Namanya Melegenda! Bahkan Peneliti Kopi Dunia Belajar pada Petani Aceh Ini
Mahasiswa Taiwan, peneliti kopi dari Australia, Qatar, Jepang, Amerika, India dan sejumlah negara Eropa belajar pada Zaini.
Editor: Robertus Rimawan
"Petani kopi Gayo kelak harus bisa menikmati secara istimewa hasil kebunnya. Tidak seperti selama ini, petani kopi miskin papa. Yang kaya raya pedagang dan spekulannya," keluh Zaini prihatin.
Petani otodidak
Zaini adalah petani kopi otodidak (belajar tanpa jalur formal).
Pengetahuannya tentang budidaya kopi berasal dari belajar sendiri dan pengalamannya sebagai petani.
Ia ingin membagi pengetahuannya dengan sesama petani dan siapa saja yang berhasrat mendalami budidaya kopi.
Itulah antara lain alasan Zaini mendirikan Pusat Pelatihan Pertanian dan Pedesaan Swadaya (P4S) Maju Bersama.
"Petani kopi Gayo umumnya berlangsung secara turun temurun. Sementara ilmu pengetahuan terus berkembang. Inilah yang senahtiasa kita serap," kata Zaini.
Kebun miliknya saat ini mampu meningkatkan produksi menjadi 1,7 ton per tahun per hektar.
Bandingkan dengan rata-rata produksi kebun kopi milik masyarakat lainnya berkisar 500 Kg -1 ton per hektar per tahun.
Ia pun konsekwen dengan pola pertanian organik. Untuk mendukung itu, Zaini akan memelihara beberapa ekor sapi di kebunnya sebagai penghasil kompos.
"Saya sudah siapkan sedikit lahat untuk peternaka sapi," katanya seraya menunjuk lokasi yang sudah disiapkan. Lebih dari 30 batang kopi sudah ia tebang untuk kandang sapinya.
Kebunnya tak melulu berisi kopi. Ia melakukan tumpang sari dengan jeruk keprok Gayo dan terong agur. Saat mengitari kebunnya, pohon jeruk sedang berbuah lebat. Juga terong agur.
Peluang meningkatkan produksi kebun kopinya masih sangat terbuka. "Dan semua itu harus dilakukan dengan penuh perhatian dan dengan ilmu pengetahuan," katanya.
Lahir di Belang Gele, Aceh Tengah 1965. Pendidikannya SMA Pegasing.
Ia pernah bekerja sebagai penarik retribusi hasil pertanian dan perkebunan di perbatasan Aceh Tengah.

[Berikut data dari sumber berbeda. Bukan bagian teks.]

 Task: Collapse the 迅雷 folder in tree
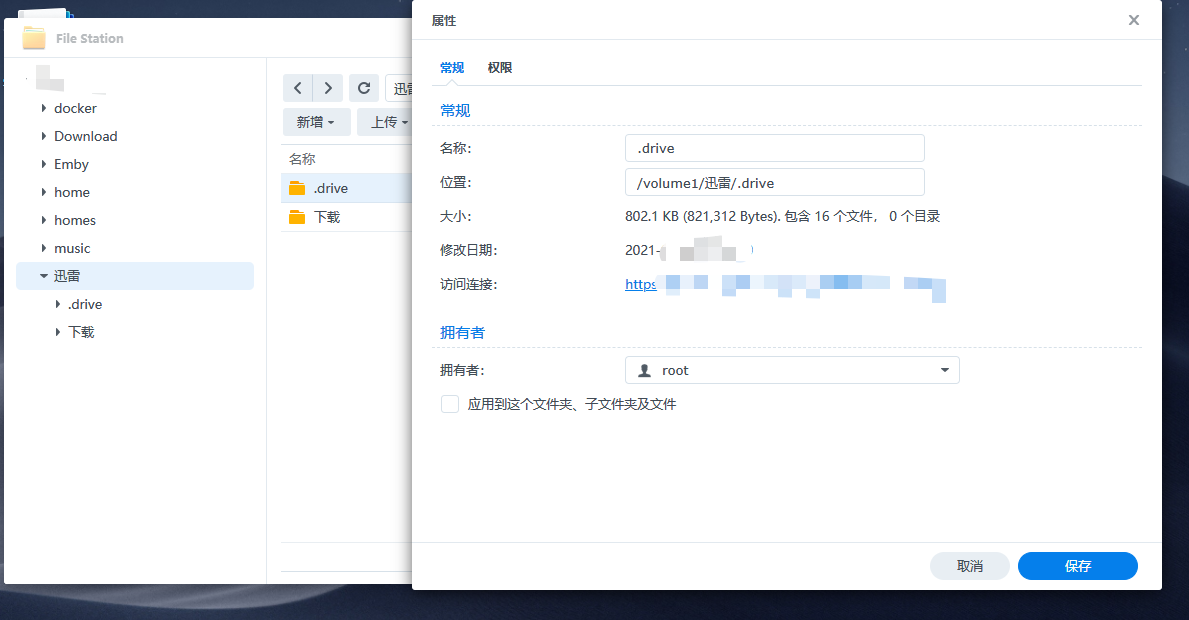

Tapi pekerjaan itu ia tinggalkan dan mencurahkan sepenuhnya kepada kebun kopi sejak 2007.
Ia lalu membuka lahan perkebunan baru di Desa Merah Meger Atu Lintang. Awalnya satu hektar.
Lalu berkembang menjadi dua hektar dan saat ini mencapai enam hektar.
Termasuk mendirian pusat pelatihan. Sampai sekarang terdapat 14 kelompok tani yang tersebar di 14 kecamatan di Aceh Tengah.
Atu Lintang adalah pemukiman transmigrasi yang pada masa konflik Aceh ditinggalkan penghuninya. Kebun milik para transmigran banyak terlantar.
Tapi Zaini melawan arus. Ia justru membuka kebun tatkala masyarakat desa di sana takut berkebun akibat imbas konflik.
Istrinya, Rauda, yang ditugaskan sebagai bidan di desa tersebut mendukung tekad suaminya.
"Tekad dan kerja keras itu akhirnya bisa dinikmati sekarang," kata Zaini.
Sejumlah organisasi lembaga swadaya masyarakat internasional seperti IOM mengucurkan bantuan dalam program Aceh Economic Development Financial Facility (AEDFF).
Zaini kini mengarahkan usaha kebunnya bukan saja sebagai pusat pelatihan kopi melainkan juga tempat percobaan dan mengembangkan wsata kebun kopi.
Beberapa varietas kopi ia tanam di kebun miliknya, di luar varietas yang sudah direkomendasikan yaitu gayo-1, gayo-2, timtim, ateng super dan lain-lain.
Kegiatan wisata kopi ia kembangkan dengan menggandeng pemerintah setempat. Tapi ia sedikit kecewa, gagasan itu ditanggapi dingin-dingin saja.
Menurutnya masih dibutuhkan sejumlah fasilitas pendukung untuk mendukung gagasan wisata kebun kopi, antara lain penginapan sederhana dan infrastruktur jalan.
"Kalau saya usahakan sendiri, tak kuat modal," ujarnya. Benar juga.(*).